Here’s an interesting case: Wisconsin moved into a tie for first place in the WCHA by completing a two-game road sweep of Minnesota on Saturday night, and it didn’t even move up into an at-large spot for the NCAA tournament.
The Badgers are 15th in the PairWise Rankings — the usual cutoff is 14 because of automatic bids for Atlantic Hockey and the CHA, which usually field teams down lower in the PairWise. One longtime WCHA observer I talked to during today’s Wisconsin-Minnesota women’s game next door at Ridder Arena compared that to the Colorado College situation in the 1990s, when the Tigers won the regular season title and didn’t make the national tournament after losing to Michigan Tech in the first round of the WCHA playoffs.

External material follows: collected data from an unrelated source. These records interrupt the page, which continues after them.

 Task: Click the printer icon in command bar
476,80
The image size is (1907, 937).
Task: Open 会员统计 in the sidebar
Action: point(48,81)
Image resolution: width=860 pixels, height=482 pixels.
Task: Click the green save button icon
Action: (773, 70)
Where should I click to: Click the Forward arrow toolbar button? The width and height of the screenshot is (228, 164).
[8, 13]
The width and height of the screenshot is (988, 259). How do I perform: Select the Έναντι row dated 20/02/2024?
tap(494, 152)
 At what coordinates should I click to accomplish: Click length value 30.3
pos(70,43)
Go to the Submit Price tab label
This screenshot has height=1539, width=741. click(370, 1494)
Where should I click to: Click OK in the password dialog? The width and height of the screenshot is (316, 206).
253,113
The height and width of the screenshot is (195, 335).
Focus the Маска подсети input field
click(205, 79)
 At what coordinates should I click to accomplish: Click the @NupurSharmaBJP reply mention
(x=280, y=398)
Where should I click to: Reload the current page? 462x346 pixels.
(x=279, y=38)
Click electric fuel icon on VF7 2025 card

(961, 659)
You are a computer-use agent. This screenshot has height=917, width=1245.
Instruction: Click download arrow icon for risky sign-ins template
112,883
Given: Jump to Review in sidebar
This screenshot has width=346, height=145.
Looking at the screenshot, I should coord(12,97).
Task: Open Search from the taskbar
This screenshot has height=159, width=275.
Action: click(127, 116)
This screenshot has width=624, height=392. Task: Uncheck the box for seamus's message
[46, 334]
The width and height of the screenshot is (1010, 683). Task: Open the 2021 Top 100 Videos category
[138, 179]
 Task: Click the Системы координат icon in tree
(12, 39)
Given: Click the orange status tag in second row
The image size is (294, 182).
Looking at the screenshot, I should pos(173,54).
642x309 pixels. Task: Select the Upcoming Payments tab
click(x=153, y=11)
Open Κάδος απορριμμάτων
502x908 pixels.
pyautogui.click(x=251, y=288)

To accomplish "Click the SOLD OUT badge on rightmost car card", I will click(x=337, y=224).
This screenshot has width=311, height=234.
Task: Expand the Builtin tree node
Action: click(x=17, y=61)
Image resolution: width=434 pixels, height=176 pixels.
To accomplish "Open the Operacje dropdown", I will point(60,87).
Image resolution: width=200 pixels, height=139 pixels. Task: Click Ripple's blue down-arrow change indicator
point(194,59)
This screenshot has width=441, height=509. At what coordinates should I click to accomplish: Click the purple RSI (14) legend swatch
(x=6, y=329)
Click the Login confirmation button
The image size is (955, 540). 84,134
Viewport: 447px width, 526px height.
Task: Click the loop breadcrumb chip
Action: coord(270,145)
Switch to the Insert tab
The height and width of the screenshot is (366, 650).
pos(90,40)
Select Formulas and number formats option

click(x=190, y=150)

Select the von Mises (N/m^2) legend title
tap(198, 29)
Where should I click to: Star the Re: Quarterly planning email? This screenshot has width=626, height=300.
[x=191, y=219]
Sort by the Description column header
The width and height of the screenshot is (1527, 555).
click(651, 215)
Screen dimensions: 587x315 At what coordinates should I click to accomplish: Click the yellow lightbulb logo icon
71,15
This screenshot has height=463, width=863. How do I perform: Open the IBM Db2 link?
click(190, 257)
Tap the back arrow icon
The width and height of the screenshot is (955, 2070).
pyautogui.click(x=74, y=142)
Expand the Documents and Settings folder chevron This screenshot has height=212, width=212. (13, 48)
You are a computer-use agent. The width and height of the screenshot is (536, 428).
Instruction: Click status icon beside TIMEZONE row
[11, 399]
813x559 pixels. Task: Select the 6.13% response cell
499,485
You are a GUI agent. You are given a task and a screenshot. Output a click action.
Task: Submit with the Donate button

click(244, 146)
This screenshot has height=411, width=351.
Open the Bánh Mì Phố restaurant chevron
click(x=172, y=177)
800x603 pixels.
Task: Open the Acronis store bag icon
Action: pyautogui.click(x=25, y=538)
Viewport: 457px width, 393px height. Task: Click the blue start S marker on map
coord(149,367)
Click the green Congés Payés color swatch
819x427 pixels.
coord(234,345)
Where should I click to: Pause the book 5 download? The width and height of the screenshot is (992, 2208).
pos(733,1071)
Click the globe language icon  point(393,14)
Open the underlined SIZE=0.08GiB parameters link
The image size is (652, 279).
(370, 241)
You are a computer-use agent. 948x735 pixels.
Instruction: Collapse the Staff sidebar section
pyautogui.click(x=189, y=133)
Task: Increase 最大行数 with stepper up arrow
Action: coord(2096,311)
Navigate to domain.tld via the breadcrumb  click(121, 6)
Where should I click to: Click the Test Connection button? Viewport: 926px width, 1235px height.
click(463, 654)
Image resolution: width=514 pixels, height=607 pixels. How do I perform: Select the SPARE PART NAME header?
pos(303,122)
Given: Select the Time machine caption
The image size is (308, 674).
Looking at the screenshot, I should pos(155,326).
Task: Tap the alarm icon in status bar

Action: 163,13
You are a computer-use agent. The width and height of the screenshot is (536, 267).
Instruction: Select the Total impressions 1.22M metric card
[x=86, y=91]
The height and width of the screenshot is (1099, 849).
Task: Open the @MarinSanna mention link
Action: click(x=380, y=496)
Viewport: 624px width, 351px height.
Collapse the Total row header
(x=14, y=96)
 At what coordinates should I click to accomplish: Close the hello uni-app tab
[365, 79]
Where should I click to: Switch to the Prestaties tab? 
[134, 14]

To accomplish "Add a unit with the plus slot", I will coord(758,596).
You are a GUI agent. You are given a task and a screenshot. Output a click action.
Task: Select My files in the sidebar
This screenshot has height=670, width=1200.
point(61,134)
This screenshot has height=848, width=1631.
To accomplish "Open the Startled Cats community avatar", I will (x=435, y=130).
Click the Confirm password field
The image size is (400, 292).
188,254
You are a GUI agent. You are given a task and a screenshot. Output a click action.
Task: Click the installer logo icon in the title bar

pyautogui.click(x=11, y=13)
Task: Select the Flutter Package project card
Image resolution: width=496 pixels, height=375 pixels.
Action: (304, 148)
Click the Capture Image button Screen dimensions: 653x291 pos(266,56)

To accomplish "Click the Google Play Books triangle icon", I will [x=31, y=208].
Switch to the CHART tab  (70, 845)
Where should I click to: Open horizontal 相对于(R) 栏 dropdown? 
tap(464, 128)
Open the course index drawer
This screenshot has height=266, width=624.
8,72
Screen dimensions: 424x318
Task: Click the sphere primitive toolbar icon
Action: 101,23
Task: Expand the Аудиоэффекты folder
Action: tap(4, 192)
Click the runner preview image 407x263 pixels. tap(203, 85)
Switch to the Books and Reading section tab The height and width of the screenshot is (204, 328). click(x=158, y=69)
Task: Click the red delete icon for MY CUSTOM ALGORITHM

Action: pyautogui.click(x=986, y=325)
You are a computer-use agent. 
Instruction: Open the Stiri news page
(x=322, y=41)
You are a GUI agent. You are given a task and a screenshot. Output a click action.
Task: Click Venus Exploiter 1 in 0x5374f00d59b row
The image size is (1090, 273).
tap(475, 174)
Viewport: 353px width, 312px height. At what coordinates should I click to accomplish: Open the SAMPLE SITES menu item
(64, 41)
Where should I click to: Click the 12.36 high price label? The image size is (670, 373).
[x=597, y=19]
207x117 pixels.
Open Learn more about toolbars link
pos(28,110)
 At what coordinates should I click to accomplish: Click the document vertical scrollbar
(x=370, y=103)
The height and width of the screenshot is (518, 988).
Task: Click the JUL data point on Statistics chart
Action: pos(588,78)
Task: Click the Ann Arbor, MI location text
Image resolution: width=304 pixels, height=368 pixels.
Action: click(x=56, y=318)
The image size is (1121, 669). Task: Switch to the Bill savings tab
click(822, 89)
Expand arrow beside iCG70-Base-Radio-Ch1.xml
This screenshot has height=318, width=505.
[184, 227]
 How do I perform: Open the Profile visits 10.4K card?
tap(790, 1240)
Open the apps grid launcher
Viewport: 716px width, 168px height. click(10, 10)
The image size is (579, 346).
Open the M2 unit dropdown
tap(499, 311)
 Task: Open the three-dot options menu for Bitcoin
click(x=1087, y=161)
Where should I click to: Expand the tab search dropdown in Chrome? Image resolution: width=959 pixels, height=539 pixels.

That, of course, was in the days of a 12-team tournament, so it seems less likely that something like that would happen today. Especially because, to win the WCHA, Wisconsin would need to post some impressive and PairWise-boosting victories in its final six games — home for Denver, at Minnesota State and home for North Dakota.
But the Badgers’ story is an interesting one. They started the season 0-6-1 in a daunting schedule but got a breakthrough victory over North Dakota in their eighth game and have done quite well since, despite a few bumps.
Wisconsin learned how to better control its defensive zone and has benefitted from improved special teams. They’re getting scoring from plenty of sources. Goaltender Shane Connelly gave up six goals against the Gophers, but it may have been his best weekend of the season because of the setting and the stakes.
Who knows where it will go from here for the Badgers, but pulling themselves out of the hole they were in early deserves at least a nod in their direction.